DIRECTIONS » Scan the records below for the line containing "The image size is (986, 795)." and the line containing "Task: Open the Todo nav item". Copy both, plus every line between, exactly.

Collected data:
┄┄┄┄┄┄

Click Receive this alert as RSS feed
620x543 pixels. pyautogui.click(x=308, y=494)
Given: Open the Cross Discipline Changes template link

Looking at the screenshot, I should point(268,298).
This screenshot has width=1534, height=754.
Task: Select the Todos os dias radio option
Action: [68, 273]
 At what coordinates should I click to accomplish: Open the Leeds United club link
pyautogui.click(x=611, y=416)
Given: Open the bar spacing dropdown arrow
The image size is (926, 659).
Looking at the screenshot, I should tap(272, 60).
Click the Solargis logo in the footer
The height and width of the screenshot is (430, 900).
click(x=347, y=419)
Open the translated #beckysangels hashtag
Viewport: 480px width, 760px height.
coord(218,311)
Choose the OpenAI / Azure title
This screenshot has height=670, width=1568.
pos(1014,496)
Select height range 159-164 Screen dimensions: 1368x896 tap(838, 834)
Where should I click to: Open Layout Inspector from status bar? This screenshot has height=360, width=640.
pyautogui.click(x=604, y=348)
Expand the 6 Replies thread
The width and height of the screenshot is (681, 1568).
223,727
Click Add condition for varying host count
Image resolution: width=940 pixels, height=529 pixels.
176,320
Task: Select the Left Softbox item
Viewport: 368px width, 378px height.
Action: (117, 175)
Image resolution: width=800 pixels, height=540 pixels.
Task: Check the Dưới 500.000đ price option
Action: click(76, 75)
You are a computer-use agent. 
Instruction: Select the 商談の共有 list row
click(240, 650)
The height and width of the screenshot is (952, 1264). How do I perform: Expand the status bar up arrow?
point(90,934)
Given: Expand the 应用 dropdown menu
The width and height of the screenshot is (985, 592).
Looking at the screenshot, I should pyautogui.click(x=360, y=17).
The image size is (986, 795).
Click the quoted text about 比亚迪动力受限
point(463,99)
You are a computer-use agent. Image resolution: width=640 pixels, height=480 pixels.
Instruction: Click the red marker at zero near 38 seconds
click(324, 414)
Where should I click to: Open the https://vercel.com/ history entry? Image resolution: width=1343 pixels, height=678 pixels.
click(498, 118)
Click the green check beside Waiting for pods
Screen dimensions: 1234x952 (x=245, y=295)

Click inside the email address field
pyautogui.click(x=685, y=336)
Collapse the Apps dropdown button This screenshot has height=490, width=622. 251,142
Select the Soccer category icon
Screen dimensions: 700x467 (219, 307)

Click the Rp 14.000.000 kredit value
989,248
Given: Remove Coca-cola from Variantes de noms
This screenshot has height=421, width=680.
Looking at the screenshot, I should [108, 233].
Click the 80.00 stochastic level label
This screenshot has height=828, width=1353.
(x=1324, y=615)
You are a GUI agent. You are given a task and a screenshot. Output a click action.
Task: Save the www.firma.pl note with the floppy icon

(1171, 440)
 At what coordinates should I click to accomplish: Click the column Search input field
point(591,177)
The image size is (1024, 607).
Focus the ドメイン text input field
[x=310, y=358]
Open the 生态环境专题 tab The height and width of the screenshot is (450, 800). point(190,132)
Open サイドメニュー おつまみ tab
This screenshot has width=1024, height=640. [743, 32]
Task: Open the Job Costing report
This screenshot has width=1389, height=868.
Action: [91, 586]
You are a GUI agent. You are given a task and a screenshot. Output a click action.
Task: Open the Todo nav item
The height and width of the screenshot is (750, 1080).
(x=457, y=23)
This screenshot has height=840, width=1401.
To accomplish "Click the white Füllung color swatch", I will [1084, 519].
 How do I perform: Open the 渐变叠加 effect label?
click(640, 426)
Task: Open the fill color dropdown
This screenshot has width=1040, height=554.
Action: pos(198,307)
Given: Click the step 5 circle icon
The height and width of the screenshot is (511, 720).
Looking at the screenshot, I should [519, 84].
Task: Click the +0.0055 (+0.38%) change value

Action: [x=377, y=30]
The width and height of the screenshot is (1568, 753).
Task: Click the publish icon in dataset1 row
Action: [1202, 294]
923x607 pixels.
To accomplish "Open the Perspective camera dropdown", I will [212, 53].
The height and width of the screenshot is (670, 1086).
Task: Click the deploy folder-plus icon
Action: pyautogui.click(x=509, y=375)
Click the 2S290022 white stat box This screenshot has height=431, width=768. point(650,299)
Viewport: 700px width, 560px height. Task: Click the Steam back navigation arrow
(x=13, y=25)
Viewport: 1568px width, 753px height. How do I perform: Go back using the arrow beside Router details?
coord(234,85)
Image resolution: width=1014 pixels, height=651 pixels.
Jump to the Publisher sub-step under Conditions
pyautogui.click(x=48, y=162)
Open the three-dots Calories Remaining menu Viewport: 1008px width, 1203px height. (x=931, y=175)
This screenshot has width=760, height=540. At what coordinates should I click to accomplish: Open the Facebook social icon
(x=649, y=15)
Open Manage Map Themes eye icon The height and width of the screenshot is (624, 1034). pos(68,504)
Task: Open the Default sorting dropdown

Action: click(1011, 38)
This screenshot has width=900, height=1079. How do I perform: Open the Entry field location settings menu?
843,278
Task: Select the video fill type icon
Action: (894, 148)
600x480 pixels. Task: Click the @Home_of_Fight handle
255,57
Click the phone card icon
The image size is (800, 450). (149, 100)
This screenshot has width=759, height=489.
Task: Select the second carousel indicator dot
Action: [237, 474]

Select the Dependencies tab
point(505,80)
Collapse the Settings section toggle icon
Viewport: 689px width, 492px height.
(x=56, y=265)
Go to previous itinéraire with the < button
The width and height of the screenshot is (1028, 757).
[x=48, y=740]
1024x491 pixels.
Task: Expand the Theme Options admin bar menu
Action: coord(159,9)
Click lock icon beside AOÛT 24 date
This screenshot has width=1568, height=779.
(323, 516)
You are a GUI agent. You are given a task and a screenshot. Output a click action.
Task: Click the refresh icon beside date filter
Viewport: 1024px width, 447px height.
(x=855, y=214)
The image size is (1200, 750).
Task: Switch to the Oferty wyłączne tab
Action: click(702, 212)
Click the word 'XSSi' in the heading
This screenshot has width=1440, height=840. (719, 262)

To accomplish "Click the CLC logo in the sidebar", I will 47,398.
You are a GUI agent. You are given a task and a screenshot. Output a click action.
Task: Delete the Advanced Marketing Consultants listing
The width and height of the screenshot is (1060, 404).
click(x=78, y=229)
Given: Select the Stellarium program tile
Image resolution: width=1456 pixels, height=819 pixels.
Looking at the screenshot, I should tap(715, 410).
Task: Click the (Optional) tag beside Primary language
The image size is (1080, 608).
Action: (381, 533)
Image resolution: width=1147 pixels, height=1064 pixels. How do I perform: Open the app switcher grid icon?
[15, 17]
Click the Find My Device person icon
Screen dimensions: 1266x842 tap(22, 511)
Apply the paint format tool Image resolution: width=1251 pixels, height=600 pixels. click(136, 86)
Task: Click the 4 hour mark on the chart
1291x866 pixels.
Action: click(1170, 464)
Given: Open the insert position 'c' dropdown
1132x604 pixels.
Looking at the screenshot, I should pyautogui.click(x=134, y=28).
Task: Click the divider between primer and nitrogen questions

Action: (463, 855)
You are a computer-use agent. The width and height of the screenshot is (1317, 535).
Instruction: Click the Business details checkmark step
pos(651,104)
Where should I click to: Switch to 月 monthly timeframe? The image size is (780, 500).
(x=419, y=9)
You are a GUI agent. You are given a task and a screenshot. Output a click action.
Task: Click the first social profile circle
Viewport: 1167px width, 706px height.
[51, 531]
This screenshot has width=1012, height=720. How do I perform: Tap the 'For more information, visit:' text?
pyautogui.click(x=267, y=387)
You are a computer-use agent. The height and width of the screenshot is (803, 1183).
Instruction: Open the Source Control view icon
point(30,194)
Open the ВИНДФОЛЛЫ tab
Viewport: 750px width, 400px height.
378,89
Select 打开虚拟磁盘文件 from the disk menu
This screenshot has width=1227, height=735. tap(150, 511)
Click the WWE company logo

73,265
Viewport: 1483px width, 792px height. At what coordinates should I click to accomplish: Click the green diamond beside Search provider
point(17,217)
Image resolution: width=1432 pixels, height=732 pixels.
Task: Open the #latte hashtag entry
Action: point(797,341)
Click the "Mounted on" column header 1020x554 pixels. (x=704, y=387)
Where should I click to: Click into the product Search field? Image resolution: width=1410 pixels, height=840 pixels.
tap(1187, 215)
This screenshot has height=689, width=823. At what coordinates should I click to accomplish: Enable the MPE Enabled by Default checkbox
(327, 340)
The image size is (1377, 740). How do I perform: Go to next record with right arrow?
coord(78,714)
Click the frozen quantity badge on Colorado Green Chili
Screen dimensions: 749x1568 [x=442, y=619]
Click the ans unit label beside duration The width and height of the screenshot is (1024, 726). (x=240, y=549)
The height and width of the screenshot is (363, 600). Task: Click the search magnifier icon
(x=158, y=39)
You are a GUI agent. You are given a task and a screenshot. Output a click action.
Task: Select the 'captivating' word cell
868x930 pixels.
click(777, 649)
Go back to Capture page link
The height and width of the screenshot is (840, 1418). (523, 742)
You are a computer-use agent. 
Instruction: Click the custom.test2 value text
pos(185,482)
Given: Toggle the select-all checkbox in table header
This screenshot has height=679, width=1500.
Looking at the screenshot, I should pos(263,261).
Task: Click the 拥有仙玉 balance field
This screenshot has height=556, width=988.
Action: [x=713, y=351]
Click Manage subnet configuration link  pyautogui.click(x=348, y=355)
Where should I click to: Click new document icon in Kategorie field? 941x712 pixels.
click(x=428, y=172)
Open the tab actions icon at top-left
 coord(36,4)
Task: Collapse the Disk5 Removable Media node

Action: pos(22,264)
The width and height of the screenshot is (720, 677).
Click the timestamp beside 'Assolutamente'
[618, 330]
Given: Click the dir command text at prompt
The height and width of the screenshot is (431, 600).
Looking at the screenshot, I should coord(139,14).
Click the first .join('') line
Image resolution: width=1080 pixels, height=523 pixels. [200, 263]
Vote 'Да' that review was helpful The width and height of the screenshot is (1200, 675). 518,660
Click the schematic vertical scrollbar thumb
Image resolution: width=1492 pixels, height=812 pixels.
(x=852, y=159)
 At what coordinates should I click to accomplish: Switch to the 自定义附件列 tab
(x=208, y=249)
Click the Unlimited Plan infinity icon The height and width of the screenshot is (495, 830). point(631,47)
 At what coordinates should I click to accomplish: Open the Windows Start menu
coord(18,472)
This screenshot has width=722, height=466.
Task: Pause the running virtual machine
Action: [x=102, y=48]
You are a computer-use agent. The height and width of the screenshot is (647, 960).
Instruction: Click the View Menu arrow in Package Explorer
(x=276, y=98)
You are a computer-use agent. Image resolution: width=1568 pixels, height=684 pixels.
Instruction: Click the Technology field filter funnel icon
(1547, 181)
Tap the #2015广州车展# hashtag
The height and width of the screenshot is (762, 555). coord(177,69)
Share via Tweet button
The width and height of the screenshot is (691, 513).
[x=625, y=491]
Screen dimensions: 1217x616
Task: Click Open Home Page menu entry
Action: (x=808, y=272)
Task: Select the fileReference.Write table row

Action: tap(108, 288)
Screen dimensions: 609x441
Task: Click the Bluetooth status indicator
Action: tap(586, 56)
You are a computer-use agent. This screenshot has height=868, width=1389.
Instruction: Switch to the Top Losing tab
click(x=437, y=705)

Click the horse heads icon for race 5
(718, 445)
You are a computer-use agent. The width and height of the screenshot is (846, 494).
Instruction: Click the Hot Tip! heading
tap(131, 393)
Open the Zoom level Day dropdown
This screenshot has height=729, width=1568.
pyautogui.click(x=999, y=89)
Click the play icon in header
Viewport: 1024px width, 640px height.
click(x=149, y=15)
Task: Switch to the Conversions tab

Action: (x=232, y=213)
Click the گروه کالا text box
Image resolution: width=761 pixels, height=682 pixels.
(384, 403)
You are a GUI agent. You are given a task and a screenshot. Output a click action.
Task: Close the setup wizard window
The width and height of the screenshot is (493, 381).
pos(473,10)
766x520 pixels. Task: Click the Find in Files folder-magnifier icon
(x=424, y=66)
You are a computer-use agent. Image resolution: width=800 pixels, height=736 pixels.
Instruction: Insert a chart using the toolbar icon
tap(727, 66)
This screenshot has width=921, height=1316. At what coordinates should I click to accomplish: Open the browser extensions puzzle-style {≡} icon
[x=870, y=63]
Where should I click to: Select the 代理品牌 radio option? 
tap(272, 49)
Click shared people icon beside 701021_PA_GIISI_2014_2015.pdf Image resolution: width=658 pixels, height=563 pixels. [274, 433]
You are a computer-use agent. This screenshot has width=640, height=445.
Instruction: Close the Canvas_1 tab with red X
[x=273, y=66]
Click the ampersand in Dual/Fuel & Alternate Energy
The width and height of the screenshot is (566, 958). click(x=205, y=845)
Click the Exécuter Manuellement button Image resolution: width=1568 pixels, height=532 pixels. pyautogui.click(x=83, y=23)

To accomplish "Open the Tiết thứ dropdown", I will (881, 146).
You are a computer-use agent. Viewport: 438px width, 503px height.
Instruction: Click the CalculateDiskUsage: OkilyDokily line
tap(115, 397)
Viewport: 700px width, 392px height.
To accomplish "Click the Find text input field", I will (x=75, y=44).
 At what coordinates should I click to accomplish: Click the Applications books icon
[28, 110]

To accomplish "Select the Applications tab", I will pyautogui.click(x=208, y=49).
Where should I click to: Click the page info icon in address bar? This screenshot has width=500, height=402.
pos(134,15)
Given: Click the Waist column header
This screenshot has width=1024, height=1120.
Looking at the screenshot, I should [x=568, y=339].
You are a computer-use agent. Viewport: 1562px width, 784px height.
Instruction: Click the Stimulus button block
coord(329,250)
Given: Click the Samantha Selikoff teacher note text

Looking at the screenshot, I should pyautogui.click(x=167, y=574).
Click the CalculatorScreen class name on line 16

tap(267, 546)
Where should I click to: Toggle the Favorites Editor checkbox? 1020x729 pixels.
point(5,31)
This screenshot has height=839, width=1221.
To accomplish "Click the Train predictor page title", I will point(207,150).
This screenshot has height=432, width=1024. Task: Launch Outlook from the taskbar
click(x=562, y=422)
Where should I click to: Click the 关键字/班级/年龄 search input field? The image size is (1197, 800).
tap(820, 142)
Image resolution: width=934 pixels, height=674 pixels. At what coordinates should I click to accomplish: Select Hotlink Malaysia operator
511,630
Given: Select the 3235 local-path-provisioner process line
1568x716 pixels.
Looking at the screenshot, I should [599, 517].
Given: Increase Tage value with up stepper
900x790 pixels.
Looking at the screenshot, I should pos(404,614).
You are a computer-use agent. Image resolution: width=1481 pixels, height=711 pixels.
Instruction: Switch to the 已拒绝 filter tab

┄┄┄┄┄┄

TASK SOLUTION »
The image size is (986, 795).
Click the quoted text about 比亚迪动力受限
point(463,99)
You are a computer-use agent. Image resolution: width=640 pixels, height=480 pixels.
Instruction: Click the red marker at zero near 38 seconds
click(324, 414)
Where should I click to: Open the https://vercel.com/ history entry? Image resolution: width=1343 pixels, height=678 pixels.
click(498, 118)
Click the green check beside Waiting for pods
Screen dimensions: 1234x952 (x=245, y=295)

Click inside the email address field
pyautogui.click(x=685, y=336)
Collapse the Apps dropdown button This screenshot has height=490, width=622. 251,142
Select the Soccer category icon
Screen dimensions: 700x467 (219, 307)

Click the Rp 14.000.000 kredit value
989,248
Given: Remove Coca-cola from Variantes de noms
This screenshot has height=421, width=680.
Looking at the screenshot, I should [108, 233].
Click the 80.00 stochastic level label
This screenshot has height=828, width=1353.
(x=1324, y=615)
You are a GUI agent. You are given a task and a screenshot. Output a click action.
Task: Save the www.firma.pl note with the floppy icon

(1171, 440)
 At what coordinates should I click to accomplish: Click the column Search input field
point(591,177)
The image size is (1024, 607).
Focus the ドメイン text input field
[x=310, y=358]
Open the 生态环境专题 tab The height and width of the screenshot is (450, 800). point(190,132)
Open サイドメニュー おつまみ tab
This screenshot has width=1024, height=640. [743, 32]
Task: Open the Job Costing report
This screenshot has width=1389, height=868.
Action: [91, 586]
You are a GUI agent. You are given a task and a screenshot. Output a click action.
Task: Open the Todo nav item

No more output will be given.